In the SDFStent text below, what mean stented diameter did the method produce against the prescribed 6.0 mm?
──────── DOCUMENT TEXT ────────
SDFStent: Real-time interactive virtual stenting via SDF deformation fields

TL;DR

SDFStent is a real-time, mesh-preserving virtual stenting method using SDF deformation fields, enabling rapid and accurate post-stent modeling for congenital heart disease interventions.

Contribution

It introduces a novel SDF-based mesh deformation technique for virtual stenting that operates interactively and maintains mesh integrity, validated against clinical data.

Findings

Operates in 1.5 seconds, over 100 times faster than existing methods.

Produces watertight, self-intersection-free meshes matching prescribed stent dimensions.

CFD pressure drop predictions agree within 4 mmHg of clinical measurements.

Abstract

Stenting is among the most common transcatheter interventions for congenital heart disease (CHD). Patient-specific computational fluid dynamics (CFD) simulations can predict hemodynamic outcomes of intervention scenarios but require post-operative vascular geometries that reflect stent-induced shape changes, which existing tools either model inadequately or require extensive time or manual effort to generate. We present SDFStent, a signed distance function (SDF) based mesh deformation method for virtual stenting that operates in real time, maintains mesh integrity, and preserves junction geometry. The stent is modeled as a pipe surface composed of piecewise-capsule SDFs joined by a smooth-minimum operator. Mesh vertices near the expanding SDF surface are displaced along the SDF gradient with a compactly supported fall-off function and an alpha blending mask. SDFStent was benchmarked against three existing approaches and validated on three tetralogy of Fallot (ToF) patients and three coarctation of the aorta (CoA) patients using rigid-wall steady-state CFD simulations against clinical catheterization measurements. Against a prescribed diameter of 6.0 mm, the method produced a mean stented diameter of 5.92 $\pm$ 0.08 mm in 1.5 s, over 100$\times$ faster than the best stenting-specific comparator. All output meshes were watertight and self-intersection-free. CFD-simulated post-operative pressure drops agreed with clinical measurements within 4 mmHg (mean error 2 mmHg). SDFStent produces simulation-ready post-stent models that match prescribed stent dimensions at interactive speeds, from pre-operative anatomy and catheterization data alone. The implementation is open-source and available in 3D Slicer. Its scriptable architecture enables automated generation of large synthetic cohorts for data-driven surrogate modeling.
──────── STUDY MATERIAL ────────
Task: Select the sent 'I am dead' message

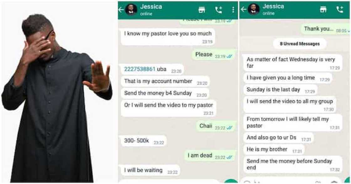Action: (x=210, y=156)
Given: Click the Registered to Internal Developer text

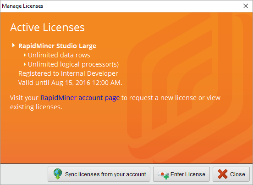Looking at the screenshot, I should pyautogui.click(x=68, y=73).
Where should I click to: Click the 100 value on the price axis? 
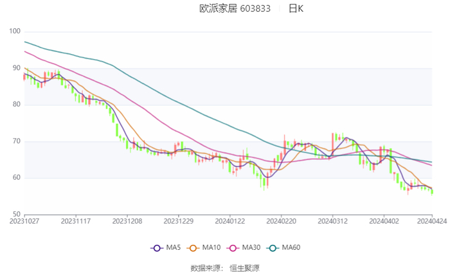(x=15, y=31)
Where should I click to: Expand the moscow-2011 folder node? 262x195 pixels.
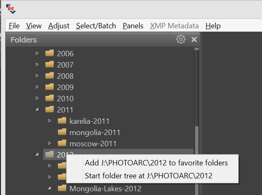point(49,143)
────────
──────── STUDY MATERIAL ────────
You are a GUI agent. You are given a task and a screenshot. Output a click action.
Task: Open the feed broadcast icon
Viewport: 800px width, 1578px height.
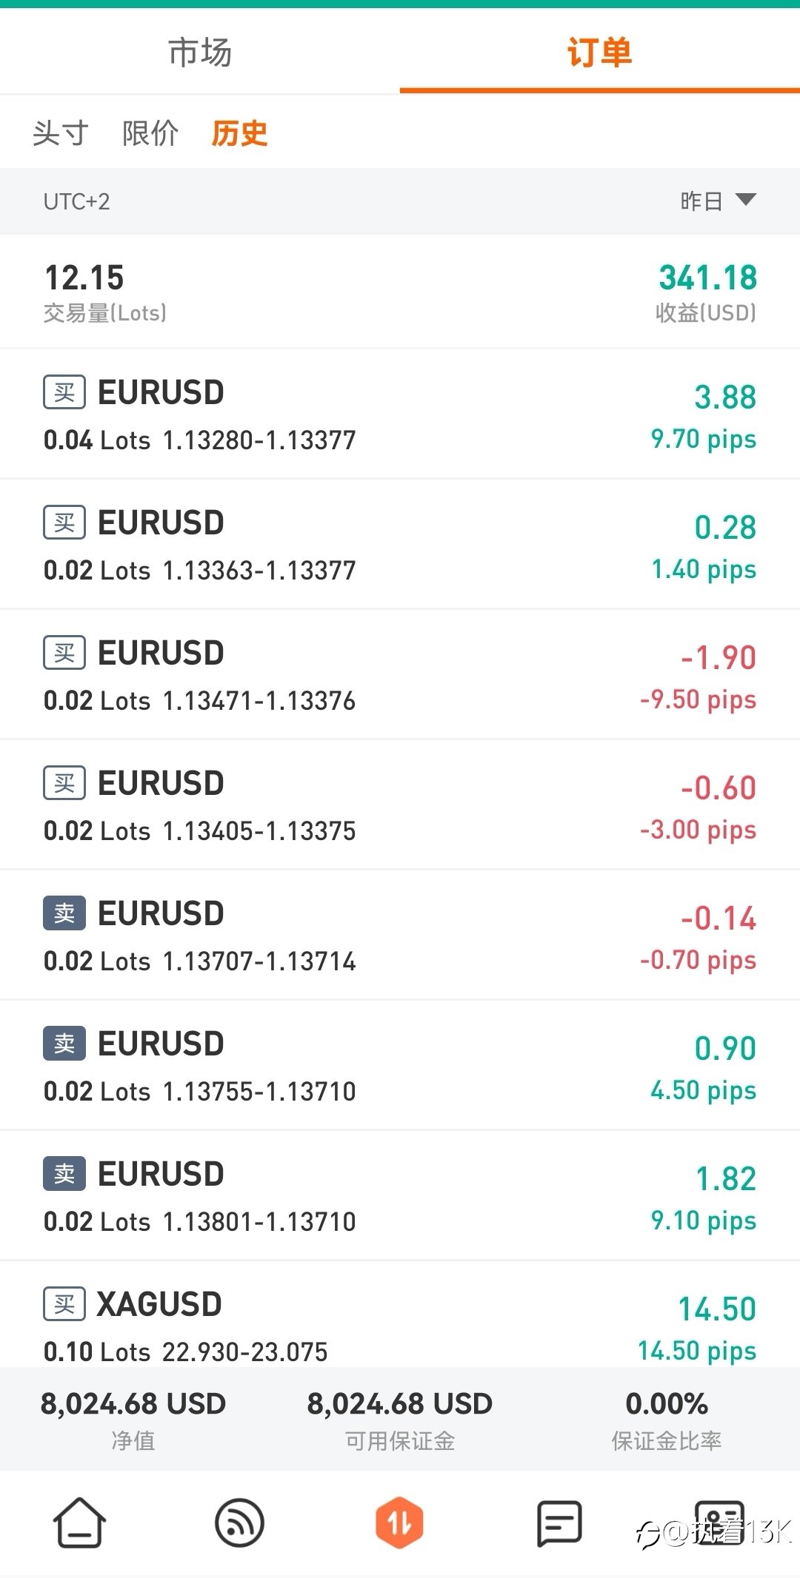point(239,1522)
────────
* **RESULT FOR THIS EXERCISE**: 5.92 ± 0.08 mm